| HN Mirror

Y	Hacker News new \| ask \| show \| jobs

by x0x0 4284 days ago

There's good news and bad news. Good news is storing this much data isn't hard; there's plenty of people who've done it and many systems will scale enough.

Bad news is picking a system means understanding access patterns -- reading, not writing. Do you only need to look within a single user? That's much easier. If you have to query across users, or do things like (and I have no idea what your problem domain is, but if it's utility usage, things like average usage by zip or block; if it's wearables, activity by city, etc), stuff gets much harder. How granular do you need to be able to query, and how far back? What is the sla on a query: are results calculated in batch mode or on demand for a website? You often have to duplicate data in order to optimize one set for throughput access and the other set for minimal random query time.
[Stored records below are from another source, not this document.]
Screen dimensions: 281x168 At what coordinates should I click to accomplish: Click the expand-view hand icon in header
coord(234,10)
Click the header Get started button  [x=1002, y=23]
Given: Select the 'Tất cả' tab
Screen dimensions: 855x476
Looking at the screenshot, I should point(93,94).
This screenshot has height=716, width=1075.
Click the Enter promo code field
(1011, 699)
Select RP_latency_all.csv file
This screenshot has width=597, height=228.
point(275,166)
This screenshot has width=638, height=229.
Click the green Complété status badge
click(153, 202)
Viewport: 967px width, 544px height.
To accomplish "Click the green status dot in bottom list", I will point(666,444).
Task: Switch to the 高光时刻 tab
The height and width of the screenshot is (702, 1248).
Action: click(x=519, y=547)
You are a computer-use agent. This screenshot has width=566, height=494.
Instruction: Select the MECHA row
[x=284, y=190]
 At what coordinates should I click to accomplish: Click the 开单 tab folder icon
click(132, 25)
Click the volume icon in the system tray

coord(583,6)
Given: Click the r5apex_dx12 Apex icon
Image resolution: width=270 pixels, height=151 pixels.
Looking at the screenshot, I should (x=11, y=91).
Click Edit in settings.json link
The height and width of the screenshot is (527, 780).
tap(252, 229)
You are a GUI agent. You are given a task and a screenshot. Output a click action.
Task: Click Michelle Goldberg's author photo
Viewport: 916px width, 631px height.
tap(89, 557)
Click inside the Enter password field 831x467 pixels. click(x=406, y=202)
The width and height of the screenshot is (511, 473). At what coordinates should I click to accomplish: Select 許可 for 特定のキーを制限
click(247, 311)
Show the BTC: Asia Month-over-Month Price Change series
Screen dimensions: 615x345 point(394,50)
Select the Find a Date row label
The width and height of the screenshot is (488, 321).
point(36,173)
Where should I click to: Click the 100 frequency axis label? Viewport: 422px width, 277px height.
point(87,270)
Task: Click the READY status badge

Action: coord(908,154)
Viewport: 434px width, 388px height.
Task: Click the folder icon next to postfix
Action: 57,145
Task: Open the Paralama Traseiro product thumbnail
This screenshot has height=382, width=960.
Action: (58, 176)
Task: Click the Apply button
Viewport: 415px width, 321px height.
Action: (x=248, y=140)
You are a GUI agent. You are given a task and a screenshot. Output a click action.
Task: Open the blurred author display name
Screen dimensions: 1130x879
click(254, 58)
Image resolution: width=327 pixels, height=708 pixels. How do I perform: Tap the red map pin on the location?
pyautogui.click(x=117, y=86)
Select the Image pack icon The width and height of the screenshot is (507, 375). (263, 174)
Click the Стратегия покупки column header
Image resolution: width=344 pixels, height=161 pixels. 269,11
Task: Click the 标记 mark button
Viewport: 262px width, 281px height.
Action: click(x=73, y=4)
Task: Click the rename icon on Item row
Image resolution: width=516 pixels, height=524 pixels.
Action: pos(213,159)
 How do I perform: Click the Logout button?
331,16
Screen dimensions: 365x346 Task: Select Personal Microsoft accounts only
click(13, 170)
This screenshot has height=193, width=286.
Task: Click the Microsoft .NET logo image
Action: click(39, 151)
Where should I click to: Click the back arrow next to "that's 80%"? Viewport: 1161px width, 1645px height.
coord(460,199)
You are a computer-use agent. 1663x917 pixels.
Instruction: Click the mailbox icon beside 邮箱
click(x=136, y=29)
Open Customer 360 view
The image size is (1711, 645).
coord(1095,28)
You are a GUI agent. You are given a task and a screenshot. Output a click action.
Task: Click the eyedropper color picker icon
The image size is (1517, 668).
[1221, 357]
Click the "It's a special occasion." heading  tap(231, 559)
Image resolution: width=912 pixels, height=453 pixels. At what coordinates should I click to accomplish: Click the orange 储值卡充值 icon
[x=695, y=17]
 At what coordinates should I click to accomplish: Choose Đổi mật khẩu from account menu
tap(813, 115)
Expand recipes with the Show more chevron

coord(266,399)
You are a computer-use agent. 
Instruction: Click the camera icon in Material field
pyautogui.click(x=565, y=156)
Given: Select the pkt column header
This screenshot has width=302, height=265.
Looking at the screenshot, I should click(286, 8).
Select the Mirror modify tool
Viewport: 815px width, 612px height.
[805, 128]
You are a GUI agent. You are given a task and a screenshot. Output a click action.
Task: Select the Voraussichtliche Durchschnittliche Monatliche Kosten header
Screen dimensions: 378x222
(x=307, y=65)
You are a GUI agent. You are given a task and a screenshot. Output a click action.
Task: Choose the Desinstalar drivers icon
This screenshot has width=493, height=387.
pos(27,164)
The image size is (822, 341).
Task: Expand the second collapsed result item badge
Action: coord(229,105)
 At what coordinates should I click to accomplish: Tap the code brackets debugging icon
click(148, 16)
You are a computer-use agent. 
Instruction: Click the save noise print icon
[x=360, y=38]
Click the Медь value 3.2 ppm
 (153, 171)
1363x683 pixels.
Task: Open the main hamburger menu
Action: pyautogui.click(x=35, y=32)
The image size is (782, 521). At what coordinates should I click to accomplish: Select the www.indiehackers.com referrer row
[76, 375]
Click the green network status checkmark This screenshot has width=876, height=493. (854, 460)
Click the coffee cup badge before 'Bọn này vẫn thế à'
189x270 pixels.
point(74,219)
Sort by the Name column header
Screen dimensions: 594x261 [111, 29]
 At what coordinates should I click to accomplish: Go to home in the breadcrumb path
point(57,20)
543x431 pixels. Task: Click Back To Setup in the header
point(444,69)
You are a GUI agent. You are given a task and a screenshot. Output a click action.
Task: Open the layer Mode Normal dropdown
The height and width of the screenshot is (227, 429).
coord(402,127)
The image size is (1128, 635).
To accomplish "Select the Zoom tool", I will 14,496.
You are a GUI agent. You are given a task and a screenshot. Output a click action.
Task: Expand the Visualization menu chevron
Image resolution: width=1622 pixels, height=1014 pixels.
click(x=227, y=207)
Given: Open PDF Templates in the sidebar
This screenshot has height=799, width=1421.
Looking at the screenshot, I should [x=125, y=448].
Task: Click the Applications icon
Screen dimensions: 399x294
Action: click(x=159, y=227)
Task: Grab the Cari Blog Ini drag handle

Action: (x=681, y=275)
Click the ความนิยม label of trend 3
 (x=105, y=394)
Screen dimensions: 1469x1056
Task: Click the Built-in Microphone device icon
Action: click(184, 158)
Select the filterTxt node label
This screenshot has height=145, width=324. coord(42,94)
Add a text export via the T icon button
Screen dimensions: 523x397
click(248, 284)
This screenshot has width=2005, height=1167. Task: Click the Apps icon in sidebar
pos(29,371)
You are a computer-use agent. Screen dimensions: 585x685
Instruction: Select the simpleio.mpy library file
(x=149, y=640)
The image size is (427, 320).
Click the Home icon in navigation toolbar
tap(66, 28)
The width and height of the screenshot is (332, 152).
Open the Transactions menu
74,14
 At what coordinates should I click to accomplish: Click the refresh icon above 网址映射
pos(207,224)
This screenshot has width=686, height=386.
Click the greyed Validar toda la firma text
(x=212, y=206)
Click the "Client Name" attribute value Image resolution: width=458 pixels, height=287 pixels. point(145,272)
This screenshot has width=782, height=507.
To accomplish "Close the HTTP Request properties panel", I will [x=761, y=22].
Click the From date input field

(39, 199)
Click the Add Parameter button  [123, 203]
Can you get away with logarithmic granularity for queries, ie every sample is available for 1 month, every 3rd for the next month, every 10th for a couple months after that, etc. What windowing functions do you need to run, and how frequently do they need to be updated? What is the ratio of writes to reads? If you have to access random data quickly, eg for a site, can you calculate > 1 day back in batch mode, cache those results, and add the last 24h of data at runtime? etc etc etc.

You need to have some conversations with the data consumers.

Edit: and I've assumed these data are read-only; if you can update them, then there's far more difficulty.

1 comments

BWStearns 4284 days ago

There should be no updates but there is a possibility that records can be added out of order. I've seen that this is a problem for some systems and not for others.

link